### Work required
Rewrite the stretch of the listing from the line that contains "You are a computer-use agent." through the end of the listing, replacing "envelope icon" with "mail icon" and changing nothing else. Leave the pictures out of your answer.

### Input data
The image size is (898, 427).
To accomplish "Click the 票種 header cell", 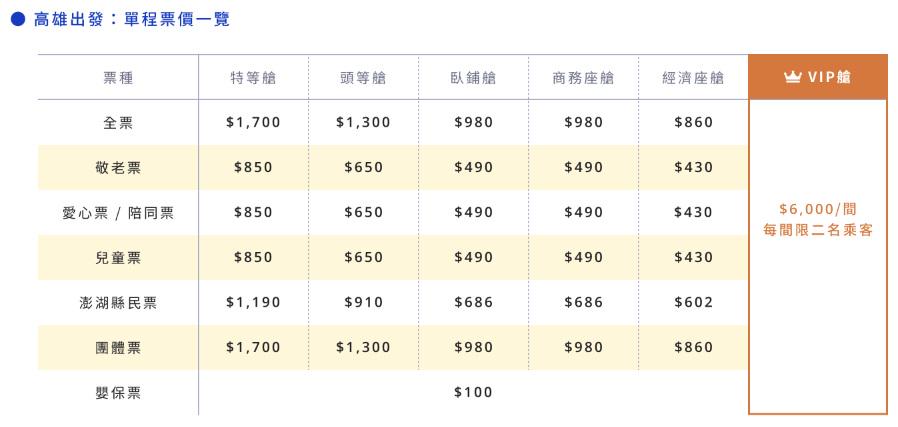I will pyautogui.click(x=119, y=78).
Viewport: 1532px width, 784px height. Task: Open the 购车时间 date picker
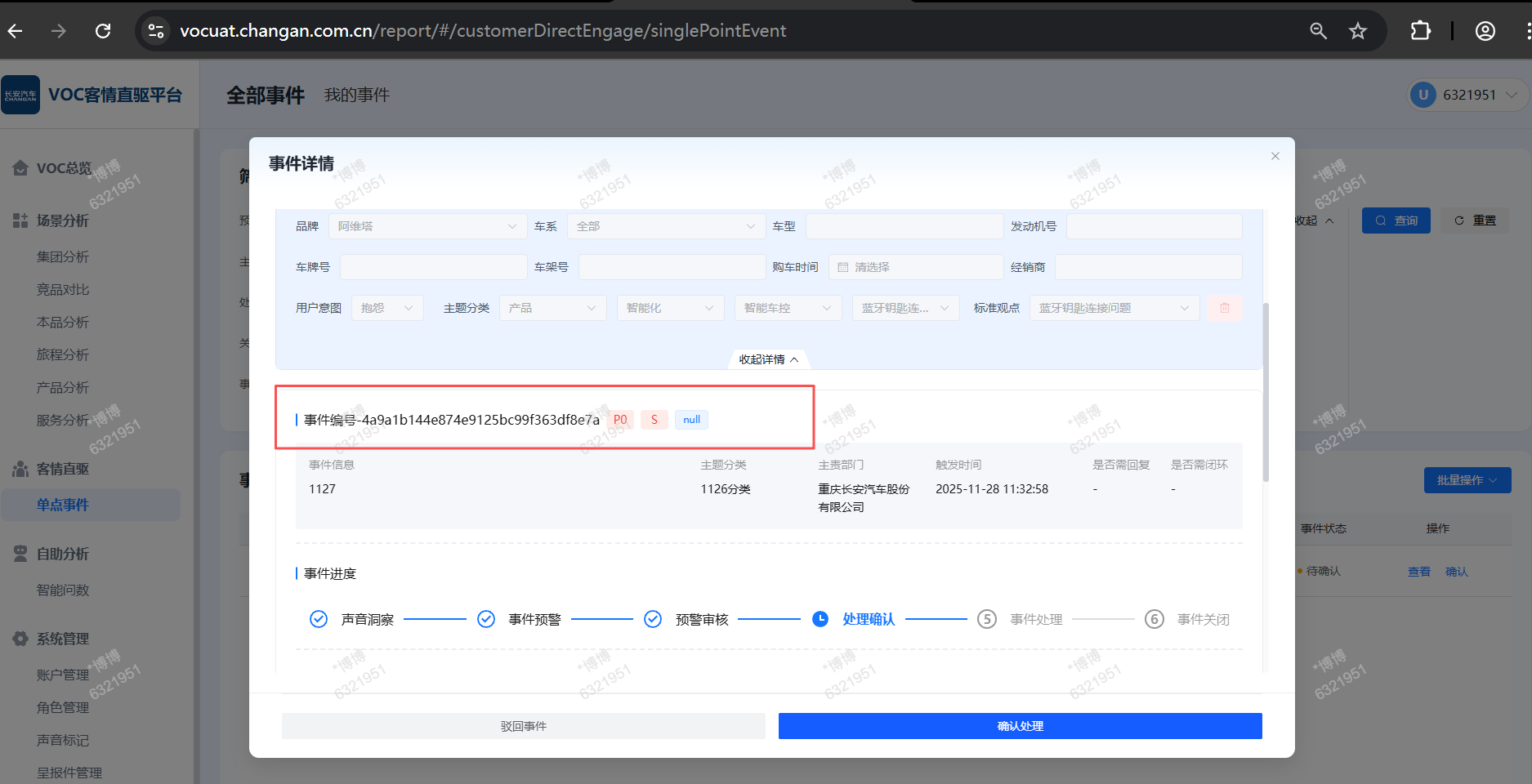pos(916,267)
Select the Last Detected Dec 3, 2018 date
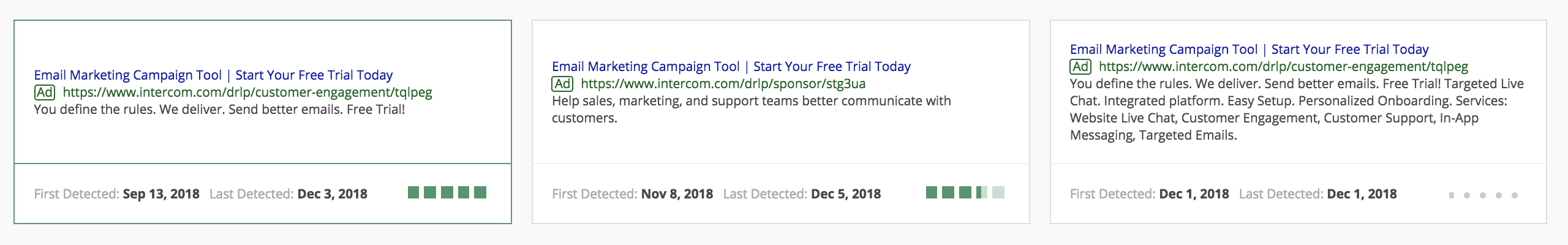The image size is (1568, 245). [332, 194]
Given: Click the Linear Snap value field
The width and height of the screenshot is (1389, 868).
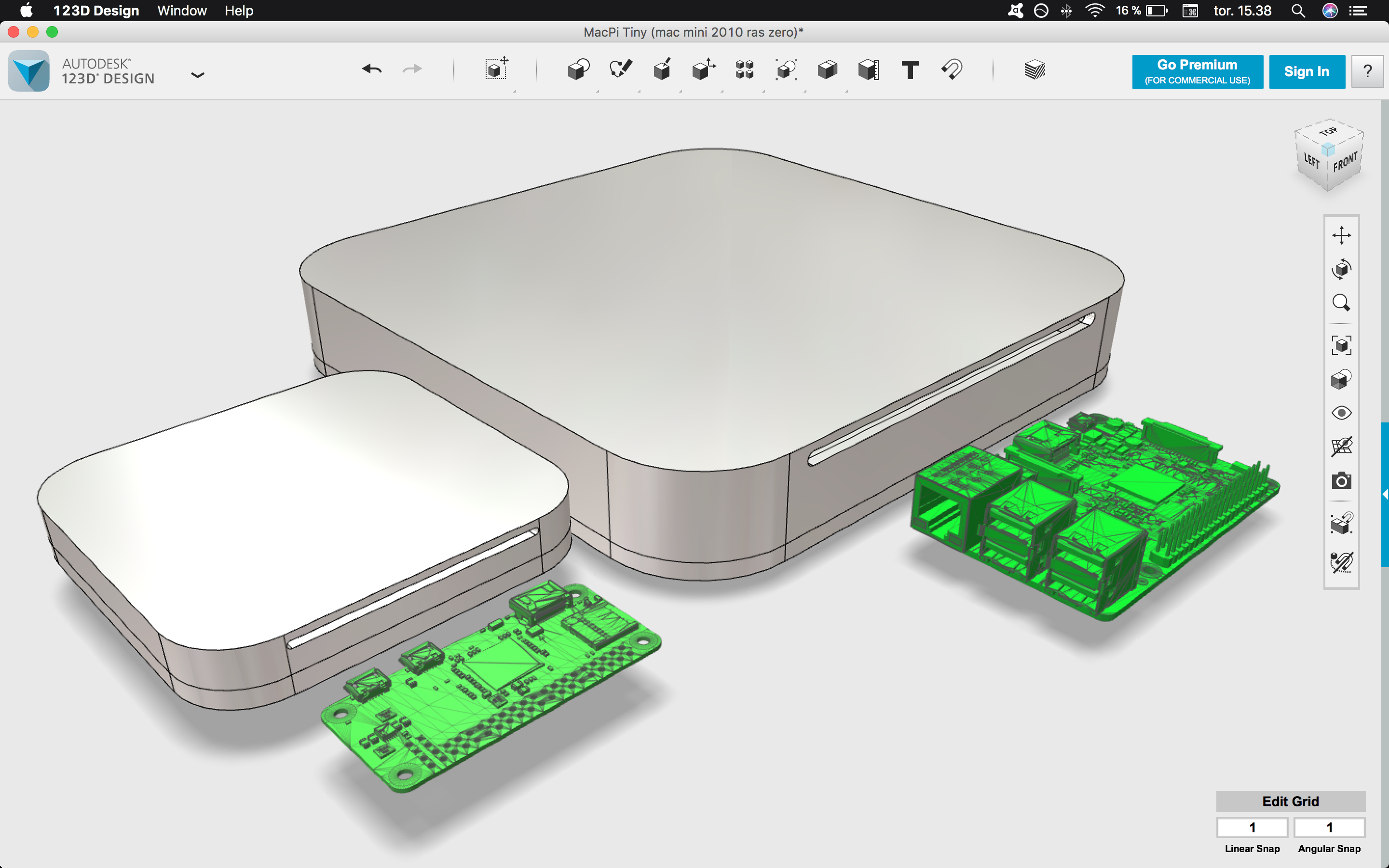Looking at the screenshot, I should tap(1252, 827).
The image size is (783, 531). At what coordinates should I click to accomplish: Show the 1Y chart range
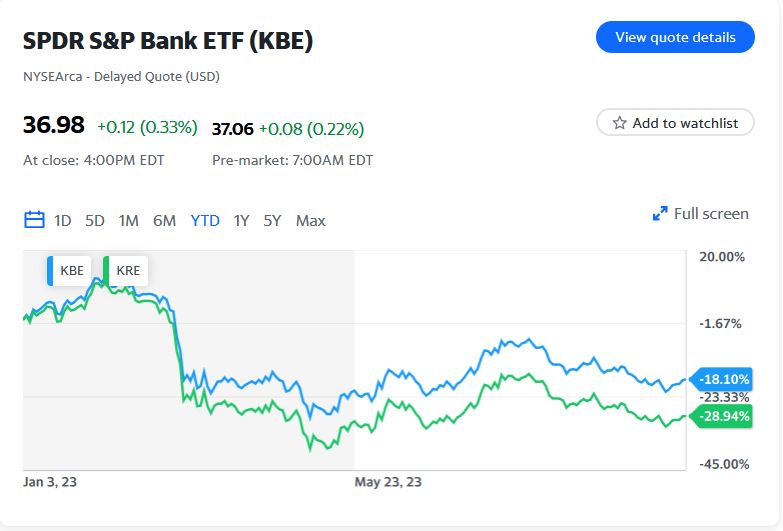241,221
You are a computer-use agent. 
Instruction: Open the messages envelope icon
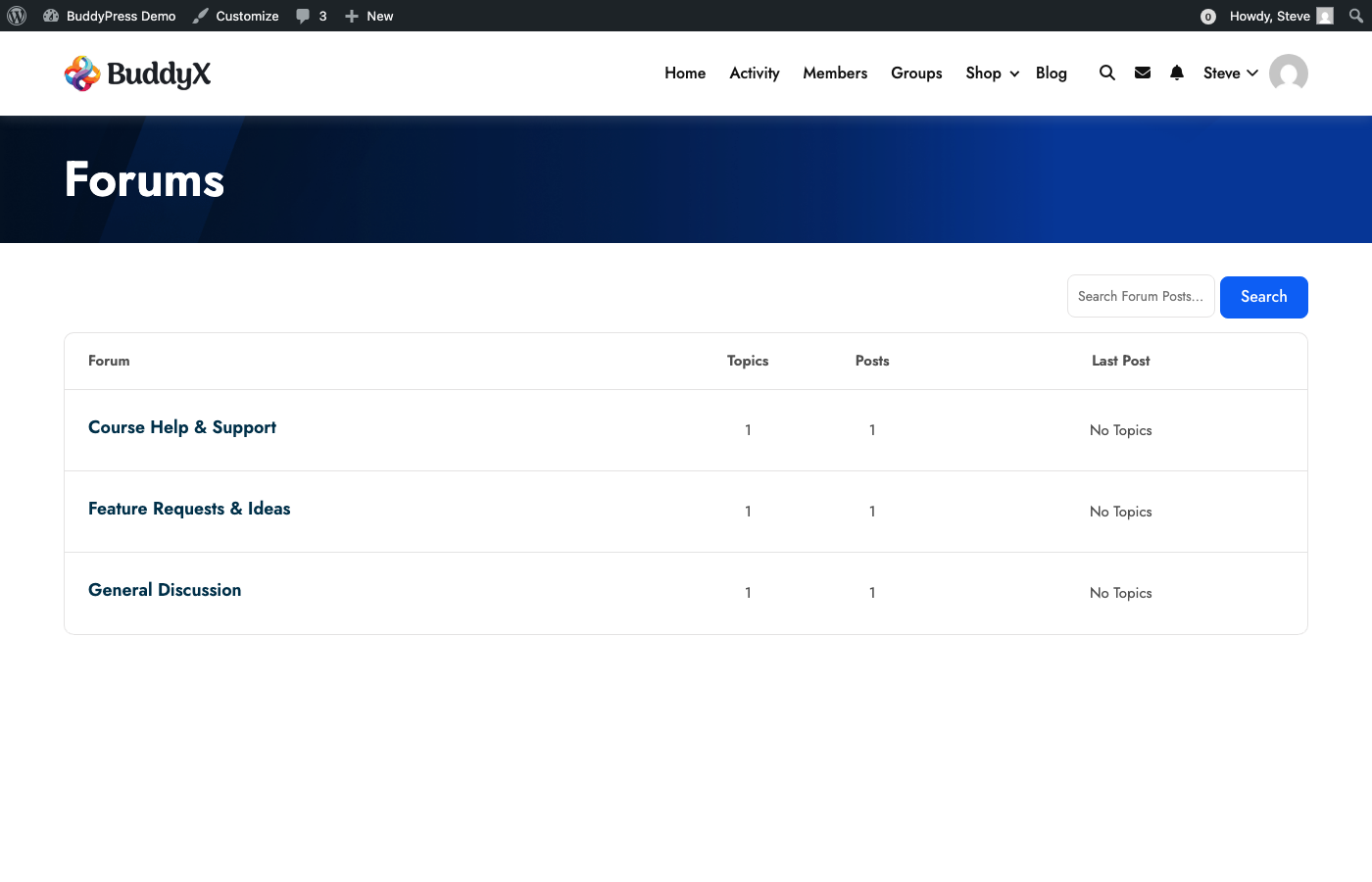point(1142,73)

### Correct output
You are a computer-use agent. 
Instruction: Open the messages mail icon
point(1142,73)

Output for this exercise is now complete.